Diamondbacks vs Reds, 6/14: Tony Tellez Likes Arizona’s Bats Against the Lefty

The Arizona Diamondbacks visit the Cincinnati Reds on Sunday, June 14, 2026, and Tony Tellez is taking the road underdog at plus money. This is an offense-driven play: Arizona hits left-handed pitching extremely well, draws the southpaw Andrew Abbott in this spot, and faces a Reds lineup that has been quiet at home. Add a shaky Cincinnati bullpen, and the +106 number on the D-backs becomes a value worth backing.

The Pitching Picture Is Honest

Let’s be upfront about the Arizona side of the mound. Zac Gallen has had a rough season, carrying a 5.43 ERA with a 1.55 WHIP across 14 starts, and his road work has been particularly ugly — an ERA north of eight away from home. That is the obvious reason Arizona is an underdog, and it is a legitimate concern. This play is not built on Gallen dominating.

Andrew Abbott takes the ball for Cincinnati, and the lefty owns a 4.10 ERA with a 1.41 WHIP, a modest 17% strikeout rate, and a high 10% walk rate.

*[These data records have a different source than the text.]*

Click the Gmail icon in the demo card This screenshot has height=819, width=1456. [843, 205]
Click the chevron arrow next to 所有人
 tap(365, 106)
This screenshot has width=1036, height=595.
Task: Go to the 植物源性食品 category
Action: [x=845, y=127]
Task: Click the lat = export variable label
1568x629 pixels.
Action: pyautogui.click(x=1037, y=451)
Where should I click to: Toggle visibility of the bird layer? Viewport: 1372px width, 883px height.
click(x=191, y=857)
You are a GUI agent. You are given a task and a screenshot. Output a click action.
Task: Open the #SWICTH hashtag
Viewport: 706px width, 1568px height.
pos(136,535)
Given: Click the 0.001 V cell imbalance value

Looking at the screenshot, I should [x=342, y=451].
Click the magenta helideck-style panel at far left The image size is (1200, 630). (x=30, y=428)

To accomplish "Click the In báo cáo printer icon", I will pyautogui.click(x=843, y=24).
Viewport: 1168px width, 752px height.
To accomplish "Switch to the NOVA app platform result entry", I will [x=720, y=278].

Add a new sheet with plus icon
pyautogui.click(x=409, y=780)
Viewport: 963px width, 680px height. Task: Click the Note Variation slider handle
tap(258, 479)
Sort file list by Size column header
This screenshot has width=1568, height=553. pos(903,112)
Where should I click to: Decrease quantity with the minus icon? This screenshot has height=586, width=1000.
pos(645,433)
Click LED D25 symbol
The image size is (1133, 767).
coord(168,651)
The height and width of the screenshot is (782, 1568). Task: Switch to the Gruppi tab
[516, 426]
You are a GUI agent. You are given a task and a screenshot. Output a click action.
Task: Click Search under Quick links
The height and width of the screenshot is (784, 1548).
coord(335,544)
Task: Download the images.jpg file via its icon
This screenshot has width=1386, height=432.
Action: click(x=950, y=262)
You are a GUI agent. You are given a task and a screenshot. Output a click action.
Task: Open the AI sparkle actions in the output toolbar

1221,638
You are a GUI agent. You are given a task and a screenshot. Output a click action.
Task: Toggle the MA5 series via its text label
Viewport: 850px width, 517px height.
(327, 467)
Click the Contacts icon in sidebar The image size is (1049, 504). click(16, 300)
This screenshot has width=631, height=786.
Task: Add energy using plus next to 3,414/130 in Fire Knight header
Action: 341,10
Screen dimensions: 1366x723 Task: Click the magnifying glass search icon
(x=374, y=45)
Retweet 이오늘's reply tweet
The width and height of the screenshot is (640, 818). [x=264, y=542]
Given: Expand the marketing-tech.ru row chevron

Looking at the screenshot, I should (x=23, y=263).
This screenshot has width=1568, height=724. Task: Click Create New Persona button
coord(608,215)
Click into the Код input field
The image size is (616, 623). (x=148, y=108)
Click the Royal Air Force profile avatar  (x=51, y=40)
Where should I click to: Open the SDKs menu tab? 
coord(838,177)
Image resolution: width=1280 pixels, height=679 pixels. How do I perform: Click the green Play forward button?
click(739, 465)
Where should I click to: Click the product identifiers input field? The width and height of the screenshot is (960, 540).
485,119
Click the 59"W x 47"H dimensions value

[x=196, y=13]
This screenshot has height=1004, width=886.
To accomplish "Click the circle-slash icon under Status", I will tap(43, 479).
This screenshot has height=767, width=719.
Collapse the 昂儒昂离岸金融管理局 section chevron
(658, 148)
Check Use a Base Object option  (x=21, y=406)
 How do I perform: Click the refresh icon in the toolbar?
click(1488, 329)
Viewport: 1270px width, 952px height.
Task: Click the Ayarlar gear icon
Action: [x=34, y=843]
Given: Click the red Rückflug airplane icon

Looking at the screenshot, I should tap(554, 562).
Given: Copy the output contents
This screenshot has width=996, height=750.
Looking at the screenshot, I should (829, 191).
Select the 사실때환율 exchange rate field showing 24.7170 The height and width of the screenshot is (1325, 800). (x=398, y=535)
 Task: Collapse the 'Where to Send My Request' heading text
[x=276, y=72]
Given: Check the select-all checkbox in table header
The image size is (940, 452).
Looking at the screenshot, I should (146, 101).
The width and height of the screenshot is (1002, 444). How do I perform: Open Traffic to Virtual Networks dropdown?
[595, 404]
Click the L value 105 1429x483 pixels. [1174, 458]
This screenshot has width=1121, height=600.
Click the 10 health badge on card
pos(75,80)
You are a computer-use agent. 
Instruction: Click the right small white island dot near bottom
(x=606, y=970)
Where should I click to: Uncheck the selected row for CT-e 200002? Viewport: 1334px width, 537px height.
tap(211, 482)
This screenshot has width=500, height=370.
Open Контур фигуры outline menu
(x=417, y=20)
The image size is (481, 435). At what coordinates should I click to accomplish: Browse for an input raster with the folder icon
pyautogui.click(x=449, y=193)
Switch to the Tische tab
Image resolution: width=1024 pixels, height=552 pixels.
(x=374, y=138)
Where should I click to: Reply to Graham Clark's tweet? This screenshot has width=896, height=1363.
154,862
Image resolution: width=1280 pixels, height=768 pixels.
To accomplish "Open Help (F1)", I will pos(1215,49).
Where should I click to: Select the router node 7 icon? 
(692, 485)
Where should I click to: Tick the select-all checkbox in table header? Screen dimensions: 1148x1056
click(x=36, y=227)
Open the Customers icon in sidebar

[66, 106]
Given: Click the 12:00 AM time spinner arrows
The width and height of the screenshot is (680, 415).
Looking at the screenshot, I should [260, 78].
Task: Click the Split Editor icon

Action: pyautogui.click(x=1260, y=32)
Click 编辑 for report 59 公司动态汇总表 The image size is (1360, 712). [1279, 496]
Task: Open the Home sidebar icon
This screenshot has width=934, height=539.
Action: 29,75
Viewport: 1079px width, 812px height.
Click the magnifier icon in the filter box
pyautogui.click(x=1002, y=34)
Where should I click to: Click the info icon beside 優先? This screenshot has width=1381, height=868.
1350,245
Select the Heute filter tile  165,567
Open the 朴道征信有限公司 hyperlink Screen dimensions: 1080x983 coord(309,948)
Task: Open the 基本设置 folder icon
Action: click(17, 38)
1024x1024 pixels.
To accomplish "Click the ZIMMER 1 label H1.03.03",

That walk rate is the key: Abbott puts runners on base, and against a lineup that handles lefties well, those free passes can turn into big innings.

So the pitching matchup is not about Arizona’s starter being better — it is about Cincinnati’s starter being vulnerable to exactly the kind of lineup he is facing. That distinction is the heart of the play.

Gallen’s struggles are real, but Cincinnati’s offense has been weak enough at home that even a shaky Arizona outing can be survivable if the D-backs’ bats do their job against Abbott.

Arizona Mashes Left-Handed Pitching

This is the foundation of the bet. Arizona is hitting .277 against left-handed starters this season with a strong .445 slugging percentage. Drawing the lefty Abbott plays directly into the D-backs’ biggest offensive strength, and against a pitcher who walks 10% of hitters, that combination of on-base traffic and extra-base pop is dangerous.

The situational record backs it up: Arizona is 11-5 against left-handed starters this season, a profitable mark worth roughly seven units. The D-backs have feasted on southpaws all year, and Abbott represents another opportunity to do exactly that.

When a lineup with a clear platoon strength meets a walk-prone pitcher of the handedness it crushes, runs tend to follow. Arizona’s offense is the engine of this play.

Cincinnati’s Bats Have Been Quiet at Home

The Reds have struggled offensively in their own park, hitting just .216 at home. That is a weak figure, and it means Cincinnati cannot rely on its lineup to bail out its pitching. Against Gallen — who, for all his road struggles, can still miss bats — a .216 home-hitting club is no guarantee to capitalize.

This is the offsetting factor to Gallen’s poor road numbers. Yes, Gallen has been hittable away from home, but the specific opponent he faces has been one of the league’s weaker home offenses. That matchup softens the downside considerably.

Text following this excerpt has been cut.